-- Start --

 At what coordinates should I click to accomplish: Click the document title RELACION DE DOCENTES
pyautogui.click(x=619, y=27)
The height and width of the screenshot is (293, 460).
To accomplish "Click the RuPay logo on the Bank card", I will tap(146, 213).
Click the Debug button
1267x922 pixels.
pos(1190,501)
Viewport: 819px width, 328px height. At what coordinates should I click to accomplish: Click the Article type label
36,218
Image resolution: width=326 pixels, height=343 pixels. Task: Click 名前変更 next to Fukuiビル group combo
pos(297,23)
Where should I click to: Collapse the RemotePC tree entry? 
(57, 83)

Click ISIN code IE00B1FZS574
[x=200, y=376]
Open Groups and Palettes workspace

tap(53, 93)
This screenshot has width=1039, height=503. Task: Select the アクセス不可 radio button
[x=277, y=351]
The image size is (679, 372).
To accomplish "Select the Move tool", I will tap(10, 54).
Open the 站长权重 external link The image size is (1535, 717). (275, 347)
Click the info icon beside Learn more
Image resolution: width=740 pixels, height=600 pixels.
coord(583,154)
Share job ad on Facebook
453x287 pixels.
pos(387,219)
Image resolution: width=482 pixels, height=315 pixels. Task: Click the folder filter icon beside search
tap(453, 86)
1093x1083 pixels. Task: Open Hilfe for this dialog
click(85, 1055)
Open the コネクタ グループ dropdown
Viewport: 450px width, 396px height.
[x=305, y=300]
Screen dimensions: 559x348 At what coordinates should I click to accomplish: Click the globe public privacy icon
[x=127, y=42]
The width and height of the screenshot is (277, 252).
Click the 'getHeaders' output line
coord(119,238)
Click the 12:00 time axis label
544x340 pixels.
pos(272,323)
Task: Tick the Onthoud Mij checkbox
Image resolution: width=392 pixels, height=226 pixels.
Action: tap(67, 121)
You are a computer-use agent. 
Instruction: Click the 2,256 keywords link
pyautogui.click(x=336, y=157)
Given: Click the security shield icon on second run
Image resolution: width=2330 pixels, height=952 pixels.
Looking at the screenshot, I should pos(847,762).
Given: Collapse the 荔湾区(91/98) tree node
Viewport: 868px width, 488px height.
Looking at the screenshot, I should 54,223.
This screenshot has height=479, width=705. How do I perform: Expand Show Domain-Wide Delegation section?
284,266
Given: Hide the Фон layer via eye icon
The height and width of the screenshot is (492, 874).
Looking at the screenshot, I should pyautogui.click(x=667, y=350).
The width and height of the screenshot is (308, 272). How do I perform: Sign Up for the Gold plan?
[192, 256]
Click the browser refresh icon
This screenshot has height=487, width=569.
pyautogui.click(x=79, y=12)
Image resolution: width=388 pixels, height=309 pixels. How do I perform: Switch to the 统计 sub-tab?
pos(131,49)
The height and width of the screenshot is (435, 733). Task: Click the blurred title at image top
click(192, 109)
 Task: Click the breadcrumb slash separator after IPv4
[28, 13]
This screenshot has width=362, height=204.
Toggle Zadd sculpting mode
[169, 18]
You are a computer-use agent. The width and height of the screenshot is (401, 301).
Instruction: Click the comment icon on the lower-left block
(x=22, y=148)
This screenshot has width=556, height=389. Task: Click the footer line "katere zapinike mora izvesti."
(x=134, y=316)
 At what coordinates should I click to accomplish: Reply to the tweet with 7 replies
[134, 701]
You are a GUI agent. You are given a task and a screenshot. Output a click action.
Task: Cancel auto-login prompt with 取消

-- End --

### TASK OBJECTIVE
Rewrite the records above as a Markdown table with the columns Row and Line. Number each non-blank line in the Row column and leave out blank lines.

### WRITTEN SOLUTION
| Row | Line |
|---|---|
| 1 |  At what coordinates should I click to accomplish: Click the document title RELACION DE DOCENTES |
| 2 | pyautogui.click(x=619, y=27) |
| 3 | The height and width of the screenshot is (293, 460). |
| 4 | To accomplish "Click the RuPay logo on the Bank card", I will tap(146, 213). |
| 5 | Click the Debug button |
| 6 | 1267x922 pixels. |
| 7 | pos(1190,501) |
| 8 | Viewport: 819px width, 328px height. At what coordinates should I click to accomplish: Click the Article type label |
| 9 | 36,218 |
| 10 | Image resolution: width=326 pixels, height=343 pixels. Task: Click 名前変更 next to Fukuiビル group combo |
| 11 | pos(297,23) |
| 12 | Where should I click to: Collapse the RemotePC tree entry?  |
| 13 | (57, 83) |
| 14 | Click ISIN code IE00B1FZS574 |
| 15 | [x=200, y=376] |
| 16 | Open Groups and Palettes workspace |
| 17 | tap(53, 93) |
| 18 | This screenshot has width=1039, height=503. Task: Select the アクセス不可 radio button |
| 19 | [x=277, y=351] |
| 20 | The image size is (679, 372). |
| 21 | To accomplish "Select the Move tool", I will tap(10, 54). |
| 22 | Open the 站长权重 external link The image size is (1535, 717). (275, 347) |
| 23 | Click the info icon beside Learn more |
| 24 | Image resolution: width=740 pixels, height=600 pixels. |
| 25 | coord(583,154) |
| 26 | Share job ad on Facebook |
| 27 | 453x287 pixels. |
| 28 | pos(387,219) |
| 29 | Image resolution: width=482 pixels, height=315 pixels. Task: Click the folder filter icon beside search |
| 30 | tap(453, 86) |
| 31 | 1093x1083 pixels. Task: Open Hilfe for this dialog |
| 32 | click(85, 1055) |
| 33 | Open the コネクタ グループ dropdown |
| 34 | Viewport: 450px width, 396px height. |
| 35 | [x=305, y=300] |
| 36 | Screen dimensions: 559x348 At what coordinates should I click to accomplish: Click the globe public privacy icon |
| 37 | [x=127, y=42] |
| 38 | The width and height of the screenshot is (277, 252). |
| 39 | Click the 'getHeaders' output line |
| 40 | coord(119,238) |
| 41 | Click the 12:00 time axis label |
| 42 | 544x340 pixels. |
| 43 | pos(272,323) |
| 44 | Task: Tick the Onthoud Mij checkbox |
| 45 | Image resolution: width=392 pixels, height=226 pixels. |
| 46 | Action: tap(67, 121) |
| 47 | You are a computer-use agent.  |
| 48 | Instruction: Click the 2,256 keywords link |
| 49 | pyautogui.click(x=336, y=157) |
| 50 | Given: Click the security shield icon on second run |
| 51 | Image resolution: width=2330 pixels, height=952 pixels. |
| 52 | Looking at the screenshot, I should pos(847,762). |
| 53 | Given: Collapse the 荔湾区(91/98) tree node |
| 54 | Viewport: 868px width, 488px height. |
| 55 | Looking at the screenshot, I should 54,223. |
| 56 | This screenshot has height=479, width=705. How do I perform: Expand Show Domain-Wide Delegation section? |
| 57 | 284,266 |
| 58 | Given: Hide the Фон layer via eye icon |
| 59 | The height and width of the screenshot is (492, 874). |
| 60 | Looking at the screenshot, I should pyautogui.click(x=667, y=350). |
| 61 | The width and height of the screenshot is (308, 272). How do I perform: Sign Up for the Gold plan? |
| 62 | [192, 256] |
| 63 | Click the browser refresh icon |
| 64 | This screenshot has height=487, width=569. |
| 65 | pyautogui.click(x=79, y=12) |
| 66 | Image resolution: width=388 pixels, height=309 pixels. How do I perform: Switch to the 统计 sub-tab? |
| 67 | pos(131,49) |
| 68 | The height and width of the screenshot is (435, 733). Task: Click the blurred title at image top |
| 69 | click(192, 109) |
| 70 |  Task: Click the breadcrumb slash separator after IPv4 |
| 71 | [28, 13] |
| 72 | This screenshot has width=362, height=204. |
| 73 | Toggle Zadd sculpting mode |
| 74 | [169, 18] |
| 75 | You are a computer-use agent. The width and height of the screenshot is (401, 301). |
| 76 | Instruction: Click the comment icon on the lower-left block |
| 77 | (x=22, y=148) |
| 78 | This screenshot has width=556, height=389. Task: Click the footer line "katere zapinike mora izvesti." |
| 79 | (x=134, y=316) |
| 80 |  At what coordinates should I click to accomplish: Reply to the tweet with 7 replies |
| 81 | [134, 701] |
| 82 | You are a GUI agent. You are given a task and a screenshot. Output a click action. |
| 83 | Task: Cancel auto-login prompt with 取消 |